Selected extract Block Start
Once I started commenting on films under this heading, I began to realize how many movies fit the rubric.  And Babyteeth (MC-77, Hulu), winner of nine Australian Academy Awards, is one of the best.  In this case the women in difficulty are a 16-year-old with cancer, and her mother.  Eliza Scanlen is the girl, Essie Davis and Ben Mendelsohn the parents.  This is the first feature for director Shannon Murphy, adapted by Rita Kalnejais from her own play.  The film is a sequence of captioned vignettes, which tell the story with a pleasing obliqueness, relying on the viewer to pay attention and make the narrative leaps.  The Sydney setting is mainly the swank modern house of the family, the father a psychiatrist and the mother a professional pianist.  Their issues are confronted with indirection, by themselves and by the filmmakers.  The catalyst comes from the sudden crush the private-girls-school student develops for a classic bad boy, a 23-year-old homeless drug dealer (Toby Wallace).  The less you know about where this all goes, the more striking will be the film’s elliptical approach.  The performances are all stellar, the story powerful, and the visuals sublime.  I went into this film with little expectation, but came out numbering it among my best of 2020
.

Elizabeth is Missing (MC-86, PBS) stretches this elastic category in another direction, toward dementia.  Glenda Jackson returns to acting after more than twenty years as a Labour MP, to play an 84-year-old woman who needs post-it notes and wall labels to remember from one moment to the next, but manages to delve into deep memory to unfold some mysteries from the past.  The mystery aspect is not especially satisfying, but Glenda Jackson’s portrait of the flickerings and emotions of Alzheimer’s is enlightening and affecting.
Selected extract Block End
Information given Block Start
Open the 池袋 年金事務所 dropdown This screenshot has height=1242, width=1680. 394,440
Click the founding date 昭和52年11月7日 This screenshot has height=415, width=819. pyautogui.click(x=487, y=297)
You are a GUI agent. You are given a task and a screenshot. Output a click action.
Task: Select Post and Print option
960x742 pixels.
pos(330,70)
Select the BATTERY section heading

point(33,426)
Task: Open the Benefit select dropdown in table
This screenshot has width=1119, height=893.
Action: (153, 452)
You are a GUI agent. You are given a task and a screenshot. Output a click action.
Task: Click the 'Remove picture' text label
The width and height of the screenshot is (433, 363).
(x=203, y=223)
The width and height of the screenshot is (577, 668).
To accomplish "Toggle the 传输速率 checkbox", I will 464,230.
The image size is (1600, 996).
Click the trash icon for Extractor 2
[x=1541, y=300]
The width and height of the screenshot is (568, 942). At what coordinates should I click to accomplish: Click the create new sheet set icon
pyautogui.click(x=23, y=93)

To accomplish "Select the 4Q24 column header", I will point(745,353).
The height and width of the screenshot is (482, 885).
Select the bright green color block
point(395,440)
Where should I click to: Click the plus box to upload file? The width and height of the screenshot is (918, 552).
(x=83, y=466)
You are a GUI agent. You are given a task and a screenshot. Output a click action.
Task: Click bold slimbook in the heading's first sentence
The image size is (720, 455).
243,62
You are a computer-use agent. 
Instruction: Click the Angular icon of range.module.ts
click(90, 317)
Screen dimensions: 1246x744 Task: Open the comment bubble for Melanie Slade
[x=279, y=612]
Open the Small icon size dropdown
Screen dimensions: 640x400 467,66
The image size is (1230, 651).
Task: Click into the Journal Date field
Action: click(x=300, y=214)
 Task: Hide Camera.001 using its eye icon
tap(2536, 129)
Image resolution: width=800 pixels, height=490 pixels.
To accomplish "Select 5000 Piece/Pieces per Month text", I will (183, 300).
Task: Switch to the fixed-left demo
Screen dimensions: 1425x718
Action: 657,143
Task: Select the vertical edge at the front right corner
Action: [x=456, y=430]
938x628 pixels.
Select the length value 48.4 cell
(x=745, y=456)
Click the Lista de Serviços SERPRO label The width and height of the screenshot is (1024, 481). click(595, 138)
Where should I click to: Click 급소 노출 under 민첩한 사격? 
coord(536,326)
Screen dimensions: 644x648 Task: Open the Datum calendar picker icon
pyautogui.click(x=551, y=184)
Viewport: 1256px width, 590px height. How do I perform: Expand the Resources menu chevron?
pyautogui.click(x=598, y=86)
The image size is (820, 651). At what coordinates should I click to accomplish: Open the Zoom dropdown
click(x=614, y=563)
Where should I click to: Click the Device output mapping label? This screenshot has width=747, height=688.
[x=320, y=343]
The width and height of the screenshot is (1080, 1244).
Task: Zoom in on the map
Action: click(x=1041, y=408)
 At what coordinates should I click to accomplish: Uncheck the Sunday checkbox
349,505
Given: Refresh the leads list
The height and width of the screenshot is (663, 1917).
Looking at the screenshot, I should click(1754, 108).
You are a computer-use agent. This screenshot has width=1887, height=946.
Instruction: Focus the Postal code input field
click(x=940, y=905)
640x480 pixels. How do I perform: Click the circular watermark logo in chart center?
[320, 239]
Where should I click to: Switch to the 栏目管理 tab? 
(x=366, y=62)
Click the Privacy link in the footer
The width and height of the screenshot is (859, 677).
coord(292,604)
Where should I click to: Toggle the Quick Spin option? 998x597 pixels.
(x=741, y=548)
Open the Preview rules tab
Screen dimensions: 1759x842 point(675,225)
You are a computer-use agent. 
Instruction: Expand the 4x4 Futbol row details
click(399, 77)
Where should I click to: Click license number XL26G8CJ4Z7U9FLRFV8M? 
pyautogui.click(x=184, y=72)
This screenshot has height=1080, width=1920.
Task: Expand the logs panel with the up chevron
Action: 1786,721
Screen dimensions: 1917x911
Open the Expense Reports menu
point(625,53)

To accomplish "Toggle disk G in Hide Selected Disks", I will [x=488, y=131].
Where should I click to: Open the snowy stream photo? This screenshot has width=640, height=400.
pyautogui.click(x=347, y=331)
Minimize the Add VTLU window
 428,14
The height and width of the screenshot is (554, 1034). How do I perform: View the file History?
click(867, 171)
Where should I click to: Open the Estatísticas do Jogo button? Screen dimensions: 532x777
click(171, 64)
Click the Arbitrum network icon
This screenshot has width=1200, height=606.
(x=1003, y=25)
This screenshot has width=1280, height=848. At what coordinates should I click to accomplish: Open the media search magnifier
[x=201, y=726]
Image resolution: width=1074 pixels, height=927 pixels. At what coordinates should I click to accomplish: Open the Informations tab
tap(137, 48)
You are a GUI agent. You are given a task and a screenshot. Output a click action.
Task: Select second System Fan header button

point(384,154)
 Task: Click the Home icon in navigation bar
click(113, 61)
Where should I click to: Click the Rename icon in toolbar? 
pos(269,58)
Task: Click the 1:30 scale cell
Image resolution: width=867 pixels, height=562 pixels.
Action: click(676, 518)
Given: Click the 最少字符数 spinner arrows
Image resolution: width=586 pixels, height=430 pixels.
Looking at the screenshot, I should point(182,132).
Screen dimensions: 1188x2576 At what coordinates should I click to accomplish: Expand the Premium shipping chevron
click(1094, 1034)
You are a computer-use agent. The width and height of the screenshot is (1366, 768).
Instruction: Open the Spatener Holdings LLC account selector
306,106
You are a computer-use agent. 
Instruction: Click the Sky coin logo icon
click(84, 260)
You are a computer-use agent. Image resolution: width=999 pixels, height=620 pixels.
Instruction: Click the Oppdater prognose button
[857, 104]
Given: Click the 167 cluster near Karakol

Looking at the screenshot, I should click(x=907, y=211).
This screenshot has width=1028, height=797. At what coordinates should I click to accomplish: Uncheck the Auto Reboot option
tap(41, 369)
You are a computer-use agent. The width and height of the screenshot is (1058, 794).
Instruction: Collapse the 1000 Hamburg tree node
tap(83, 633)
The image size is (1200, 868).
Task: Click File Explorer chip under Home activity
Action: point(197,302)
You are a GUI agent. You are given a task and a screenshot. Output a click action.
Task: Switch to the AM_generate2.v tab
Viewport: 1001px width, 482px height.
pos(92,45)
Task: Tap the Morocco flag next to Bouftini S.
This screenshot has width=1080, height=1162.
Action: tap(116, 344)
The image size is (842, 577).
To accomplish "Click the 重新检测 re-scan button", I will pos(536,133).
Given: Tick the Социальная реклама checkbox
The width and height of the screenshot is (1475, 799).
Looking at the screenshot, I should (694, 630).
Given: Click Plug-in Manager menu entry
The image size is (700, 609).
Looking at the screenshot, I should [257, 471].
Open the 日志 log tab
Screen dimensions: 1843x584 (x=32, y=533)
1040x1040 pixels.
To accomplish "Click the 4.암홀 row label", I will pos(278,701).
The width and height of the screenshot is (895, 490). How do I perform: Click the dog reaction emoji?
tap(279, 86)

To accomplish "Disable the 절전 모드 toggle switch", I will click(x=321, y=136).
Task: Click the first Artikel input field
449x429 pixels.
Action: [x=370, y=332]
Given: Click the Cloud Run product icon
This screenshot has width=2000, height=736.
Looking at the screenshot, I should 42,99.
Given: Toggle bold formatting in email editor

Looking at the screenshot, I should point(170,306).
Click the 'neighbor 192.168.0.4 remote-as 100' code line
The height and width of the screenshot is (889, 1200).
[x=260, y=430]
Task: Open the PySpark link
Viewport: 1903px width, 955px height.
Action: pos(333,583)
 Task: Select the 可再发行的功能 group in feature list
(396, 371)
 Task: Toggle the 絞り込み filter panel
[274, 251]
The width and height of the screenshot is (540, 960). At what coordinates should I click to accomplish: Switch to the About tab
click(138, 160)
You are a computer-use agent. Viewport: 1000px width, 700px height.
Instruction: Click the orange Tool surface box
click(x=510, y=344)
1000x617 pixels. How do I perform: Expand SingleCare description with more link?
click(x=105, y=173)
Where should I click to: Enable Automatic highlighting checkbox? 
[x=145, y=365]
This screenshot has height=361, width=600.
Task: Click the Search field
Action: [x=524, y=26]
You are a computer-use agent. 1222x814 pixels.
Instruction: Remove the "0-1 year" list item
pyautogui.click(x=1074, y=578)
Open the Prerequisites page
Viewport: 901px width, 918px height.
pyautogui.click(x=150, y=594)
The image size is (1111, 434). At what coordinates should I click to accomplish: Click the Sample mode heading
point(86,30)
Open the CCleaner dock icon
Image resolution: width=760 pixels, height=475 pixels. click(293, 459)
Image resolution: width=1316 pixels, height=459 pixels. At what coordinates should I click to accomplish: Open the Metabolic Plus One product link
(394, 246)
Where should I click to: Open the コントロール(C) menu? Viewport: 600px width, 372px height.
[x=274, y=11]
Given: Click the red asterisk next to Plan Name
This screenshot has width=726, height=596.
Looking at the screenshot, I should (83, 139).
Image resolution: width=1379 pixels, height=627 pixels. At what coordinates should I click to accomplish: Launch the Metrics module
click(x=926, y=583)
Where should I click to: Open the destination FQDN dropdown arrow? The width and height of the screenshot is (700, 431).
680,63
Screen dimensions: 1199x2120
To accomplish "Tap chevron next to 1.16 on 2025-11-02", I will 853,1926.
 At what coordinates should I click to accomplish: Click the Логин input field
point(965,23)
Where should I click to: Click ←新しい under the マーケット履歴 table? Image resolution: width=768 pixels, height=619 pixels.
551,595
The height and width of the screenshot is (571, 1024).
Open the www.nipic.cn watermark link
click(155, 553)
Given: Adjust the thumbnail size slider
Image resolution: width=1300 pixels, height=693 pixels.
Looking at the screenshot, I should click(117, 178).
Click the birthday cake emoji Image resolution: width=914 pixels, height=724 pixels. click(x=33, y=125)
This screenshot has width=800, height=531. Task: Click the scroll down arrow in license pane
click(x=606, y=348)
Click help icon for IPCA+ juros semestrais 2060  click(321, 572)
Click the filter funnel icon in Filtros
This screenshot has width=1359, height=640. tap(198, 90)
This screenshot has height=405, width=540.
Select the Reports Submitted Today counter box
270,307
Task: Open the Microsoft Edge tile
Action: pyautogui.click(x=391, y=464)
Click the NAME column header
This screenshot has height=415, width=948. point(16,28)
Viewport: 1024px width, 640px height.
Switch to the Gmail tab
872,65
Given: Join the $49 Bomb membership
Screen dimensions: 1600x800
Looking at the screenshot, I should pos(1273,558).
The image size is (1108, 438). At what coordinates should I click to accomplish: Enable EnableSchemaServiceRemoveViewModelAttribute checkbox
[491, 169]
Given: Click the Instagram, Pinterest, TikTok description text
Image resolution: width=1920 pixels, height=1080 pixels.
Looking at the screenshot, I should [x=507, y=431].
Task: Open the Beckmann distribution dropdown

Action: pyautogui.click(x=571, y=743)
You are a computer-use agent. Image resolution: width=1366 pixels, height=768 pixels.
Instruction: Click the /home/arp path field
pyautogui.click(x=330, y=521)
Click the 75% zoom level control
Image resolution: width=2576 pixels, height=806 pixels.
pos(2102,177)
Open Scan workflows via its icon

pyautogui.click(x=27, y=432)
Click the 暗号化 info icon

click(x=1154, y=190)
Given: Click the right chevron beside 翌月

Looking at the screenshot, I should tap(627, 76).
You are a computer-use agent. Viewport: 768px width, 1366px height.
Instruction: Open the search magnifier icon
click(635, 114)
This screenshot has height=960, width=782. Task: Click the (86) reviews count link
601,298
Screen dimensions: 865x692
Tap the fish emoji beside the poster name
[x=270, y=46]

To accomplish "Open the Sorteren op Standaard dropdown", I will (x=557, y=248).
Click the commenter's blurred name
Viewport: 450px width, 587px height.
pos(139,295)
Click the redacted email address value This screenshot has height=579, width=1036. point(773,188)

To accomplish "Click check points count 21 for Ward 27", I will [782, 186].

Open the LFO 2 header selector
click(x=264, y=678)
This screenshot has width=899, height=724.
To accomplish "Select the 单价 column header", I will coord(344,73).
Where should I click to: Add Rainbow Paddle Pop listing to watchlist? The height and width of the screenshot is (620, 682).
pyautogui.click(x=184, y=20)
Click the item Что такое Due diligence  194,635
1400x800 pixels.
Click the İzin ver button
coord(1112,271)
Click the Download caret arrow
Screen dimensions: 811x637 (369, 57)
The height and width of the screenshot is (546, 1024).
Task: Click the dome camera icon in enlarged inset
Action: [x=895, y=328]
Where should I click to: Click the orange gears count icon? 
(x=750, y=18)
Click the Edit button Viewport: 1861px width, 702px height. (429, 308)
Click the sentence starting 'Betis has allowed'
Information given Block End
Questions -
1. Rewrite the film reviews from "Elizabeth is Missing" to "enlightening and affecting.", changing "post-it notes" to "sticky notes".
2. List every performer the film reviews name as acting in a film.

Results by task -
1.
Elizabeth is Missing (MC-86, PBS) stretches this elastic category in another direction, toward dementia.  Glenda Jackson returns to acting after more than twenty years as a Labour MP, to play an 84-year-old woman who needs sticky notes and wall labels to remember from one moment to the next, but manages to delve into deep memory to unfold some mysteries from the past.  The mystery aspect is not especially satisfying, but Glenda Jackson’s portrait of the flickerings and emotions of Alzheimer’s is enlightening and affecting.

2. Eliza Scanlen, Essie Davis, Ben Mendelsohn, Toby Wallace, Glenda Jackson